Studentisches Korporationswesen im 19. und 20. Jahrhundert

19th Cent.–20th Cent.

Studentische Verbindungen völkischer wie auch katholischer Provenienz haben an der Universität Wien eine – für österreichische Verhältnisse – lange Geschichte. Durch selbige zieht sich wie ein roter Faden ihre Rolle als Akteure wie auch als Gegenstand politischer Kontroversen.
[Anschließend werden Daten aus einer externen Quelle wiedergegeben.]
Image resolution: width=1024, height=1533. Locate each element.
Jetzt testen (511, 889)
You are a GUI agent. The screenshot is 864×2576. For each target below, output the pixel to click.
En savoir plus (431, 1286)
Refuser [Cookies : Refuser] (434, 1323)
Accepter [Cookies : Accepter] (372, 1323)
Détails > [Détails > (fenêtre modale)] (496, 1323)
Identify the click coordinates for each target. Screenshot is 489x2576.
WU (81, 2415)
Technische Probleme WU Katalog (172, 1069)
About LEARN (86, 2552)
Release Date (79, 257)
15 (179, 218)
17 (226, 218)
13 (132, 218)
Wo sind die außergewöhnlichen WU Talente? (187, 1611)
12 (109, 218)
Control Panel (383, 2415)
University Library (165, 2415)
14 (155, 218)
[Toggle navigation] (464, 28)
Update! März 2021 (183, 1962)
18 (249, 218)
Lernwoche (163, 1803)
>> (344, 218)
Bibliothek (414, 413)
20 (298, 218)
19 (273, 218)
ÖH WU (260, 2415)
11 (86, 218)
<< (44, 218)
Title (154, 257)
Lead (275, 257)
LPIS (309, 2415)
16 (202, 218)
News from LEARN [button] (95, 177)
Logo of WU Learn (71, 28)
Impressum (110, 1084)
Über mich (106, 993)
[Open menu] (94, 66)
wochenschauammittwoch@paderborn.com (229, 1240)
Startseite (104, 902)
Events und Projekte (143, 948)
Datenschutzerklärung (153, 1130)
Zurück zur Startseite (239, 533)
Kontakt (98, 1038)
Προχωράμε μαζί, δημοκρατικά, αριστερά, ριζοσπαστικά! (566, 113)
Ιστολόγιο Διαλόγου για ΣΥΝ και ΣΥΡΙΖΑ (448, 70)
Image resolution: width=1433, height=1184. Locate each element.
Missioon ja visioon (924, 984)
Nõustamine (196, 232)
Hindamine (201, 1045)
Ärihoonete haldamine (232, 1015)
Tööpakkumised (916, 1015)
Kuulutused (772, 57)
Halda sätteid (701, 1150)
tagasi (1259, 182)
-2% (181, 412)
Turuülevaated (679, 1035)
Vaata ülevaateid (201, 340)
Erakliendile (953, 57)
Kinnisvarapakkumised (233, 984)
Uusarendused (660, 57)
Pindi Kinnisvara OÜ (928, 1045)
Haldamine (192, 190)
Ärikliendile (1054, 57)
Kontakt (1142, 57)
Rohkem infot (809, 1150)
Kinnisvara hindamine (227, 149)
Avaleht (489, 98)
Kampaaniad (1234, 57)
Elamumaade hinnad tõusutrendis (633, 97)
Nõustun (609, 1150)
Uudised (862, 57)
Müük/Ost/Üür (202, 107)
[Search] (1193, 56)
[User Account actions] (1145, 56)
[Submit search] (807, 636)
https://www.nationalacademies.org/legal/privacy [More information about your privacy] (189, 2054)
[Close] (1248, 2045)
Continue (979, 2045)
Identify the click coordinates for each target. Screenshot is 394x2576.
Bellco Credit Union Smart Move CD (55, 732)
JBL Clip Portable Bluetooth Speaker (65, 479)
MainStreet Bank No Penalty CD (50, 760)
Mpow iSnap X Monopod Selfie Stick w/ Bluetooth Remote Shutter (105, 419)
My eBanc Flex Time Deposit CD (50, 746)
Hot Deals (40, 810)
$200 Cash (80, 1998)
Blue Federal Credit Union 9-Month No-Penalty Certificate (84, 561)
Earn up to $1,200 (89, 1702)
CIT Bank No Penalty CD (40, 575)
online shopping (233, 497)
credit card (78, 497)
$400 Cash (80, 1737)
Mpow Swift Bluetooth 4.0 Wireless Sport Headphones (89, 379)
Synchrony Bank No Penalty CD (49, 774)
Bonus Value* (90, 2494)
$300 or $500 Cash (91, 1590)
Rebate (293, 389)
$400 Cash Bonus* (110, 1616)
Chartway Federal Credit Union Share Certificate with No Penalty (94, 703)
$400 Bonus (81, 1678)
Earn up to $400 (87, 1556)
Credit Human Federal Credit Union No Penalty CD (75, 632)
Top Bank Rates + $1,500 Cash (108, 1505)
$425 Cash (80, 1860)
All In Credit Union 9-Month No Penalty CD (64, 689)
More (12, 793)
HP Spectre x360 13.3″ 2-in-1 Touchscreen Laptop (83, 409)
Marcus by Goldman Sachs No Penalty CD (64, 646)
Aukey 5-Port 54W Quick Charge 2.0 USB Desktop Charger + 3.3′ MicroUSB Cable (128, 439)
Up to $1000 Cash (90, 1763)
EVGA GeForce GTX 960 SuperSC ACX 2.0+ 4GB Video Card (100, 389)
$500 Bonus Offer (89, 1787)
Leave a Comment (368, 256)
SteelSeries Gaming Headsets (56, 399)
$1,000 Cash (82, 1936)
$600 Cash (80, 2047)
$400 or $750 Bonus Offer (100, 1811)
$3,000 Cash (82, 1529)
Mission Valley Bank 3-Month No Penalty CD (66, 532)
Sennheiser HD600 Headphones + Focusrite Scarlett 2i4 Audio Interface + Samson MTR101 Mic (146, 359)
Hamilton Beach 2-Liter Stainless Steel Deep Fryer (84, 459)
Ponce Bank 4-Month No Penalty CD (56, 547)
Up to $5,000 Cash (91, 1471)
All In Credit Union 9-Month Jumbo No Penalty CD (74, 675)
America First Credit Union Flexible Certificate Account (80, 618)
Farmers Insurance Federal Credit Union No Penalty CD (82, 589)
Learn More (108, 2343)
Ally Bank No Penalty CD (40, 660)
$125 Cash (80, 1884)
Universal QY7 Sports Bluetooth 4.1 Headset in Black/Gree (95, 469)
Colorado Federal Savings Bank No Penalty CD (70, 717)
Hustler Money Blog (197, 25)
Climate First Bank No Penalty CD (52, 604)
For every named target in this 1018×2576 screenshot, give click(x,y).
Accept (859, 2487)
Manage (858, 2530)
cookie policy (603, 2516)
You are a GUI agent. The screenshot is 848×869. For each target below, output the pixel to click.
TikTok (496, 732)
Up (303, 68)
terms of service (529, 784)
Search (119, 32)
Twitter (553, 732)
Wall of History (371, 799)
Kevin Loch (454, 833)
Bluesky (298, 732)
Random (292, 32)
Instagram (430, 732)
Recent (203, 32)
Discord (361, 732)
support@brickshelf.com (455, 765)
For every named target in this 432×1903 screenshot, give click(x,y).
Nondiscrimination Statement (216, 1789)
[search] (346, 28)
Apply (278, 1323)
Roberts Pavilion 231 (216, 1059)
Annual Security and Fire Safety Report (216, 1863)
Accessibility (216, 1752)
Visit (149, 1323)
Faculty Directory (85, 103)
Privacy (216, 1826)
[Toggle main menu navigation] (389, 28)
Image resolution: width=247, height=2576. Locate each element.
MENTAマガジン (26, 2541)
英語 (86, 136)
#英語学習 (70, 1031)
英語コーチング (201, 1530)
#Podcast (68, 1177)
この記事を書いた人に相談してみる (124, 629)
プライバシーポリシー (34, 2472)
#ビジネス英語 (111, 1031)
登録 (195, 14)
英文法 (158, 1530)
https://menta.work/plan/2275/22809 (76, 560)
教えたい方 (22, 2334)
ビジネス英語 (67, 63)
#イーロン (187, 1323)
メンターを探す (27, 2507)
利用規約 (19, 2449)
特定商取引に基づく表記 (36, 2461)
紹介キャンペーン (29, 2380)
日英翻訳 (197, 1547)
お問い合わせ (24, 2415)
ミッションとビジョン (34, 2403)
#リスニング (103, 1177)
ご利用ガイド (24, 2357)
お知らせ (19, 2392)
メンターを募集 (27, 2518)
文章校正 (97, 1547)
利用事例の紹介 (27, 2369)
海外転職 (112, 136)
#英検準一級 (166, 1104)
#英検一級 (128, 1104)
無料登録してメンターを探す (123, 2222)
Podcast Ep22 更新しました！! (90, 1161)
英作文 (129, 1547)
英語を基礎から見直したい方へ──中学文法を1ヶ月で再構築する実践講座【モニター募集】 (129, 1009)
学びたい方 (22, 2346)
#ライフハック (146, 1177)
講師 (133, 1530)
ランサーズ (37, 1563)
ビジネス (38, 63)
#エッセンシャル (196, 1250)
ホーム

In Preußen werden schon Ende des 18. Jahrhunderts Corps gegründet, 1815 konstituiert sich in Jena die sogenannte Urburschenschaft und in weiterer Folge bildet sich zügig ein differenziertes Verbindungswesen aus. Vergleichsweise entstehen im Habsburger Reich studentische Korporationen in der bis heute bestehenden Form an den Universitäten erst vergleichsweise spät. Die insbesondere in Burschenschafterkreisen vertretenen proto-demokratischen und bürgerrechtlichen Bestrebungen machen dem repressiven Metternich-Regime studentische Zusammenschlüsse suspekt und führen zur polizeilichen Verfolgung erster Ansätze klandestiner Verbindungsgründungen im Vormärz. In den liberalen und deutschnationalen Forderungen der gerade in Wien stark von Studenten getragenen Revolte von 1848 spiegeln sich auch zentrale Anliegen der frühen deutschen Burschenschafterbewegung wider. Das Scheitern der 1848er und die darauf folgende Repression lassen weitere Jahre verstreichen, ehe es zur ersten tatsächlichen Gründungswelle studentischer Verbindungen (Burschenschaften, Corps, Landsmannschaften etc.) in Wien kommt. Einige der ab Ende der 1850er Jahre in rascher Abfolge errichteten Korporationen haben noch heute Bestand. Anders als im Deutschen Reich stehen vor allem die Burschenschaften weiterhin in einem konflikthaften Verhältnis zum Herrscherhaus. Verantwortlich dafür sind nunmehr weniger demokratische und bürgerrechtliche Erwägungen – die Niederlage von 1848 hat dahingehenden Elan nachhaltig erlahmen lassen –, als eine zunehmende Hinwendung zum preußischen (protestantischen) Rivalen der Habsburger, der 1866 über letztere und 1870/71 über Frankreich militärisch triumphiert. Das mächtige Preußen möge, so die Erwartung einer wachsenden Mehrheit der Verbindungsstudenten, als deutsche Führungsmacht den verbindungsstudentischen Wunsch nach nationaler Einigung verwirklichen.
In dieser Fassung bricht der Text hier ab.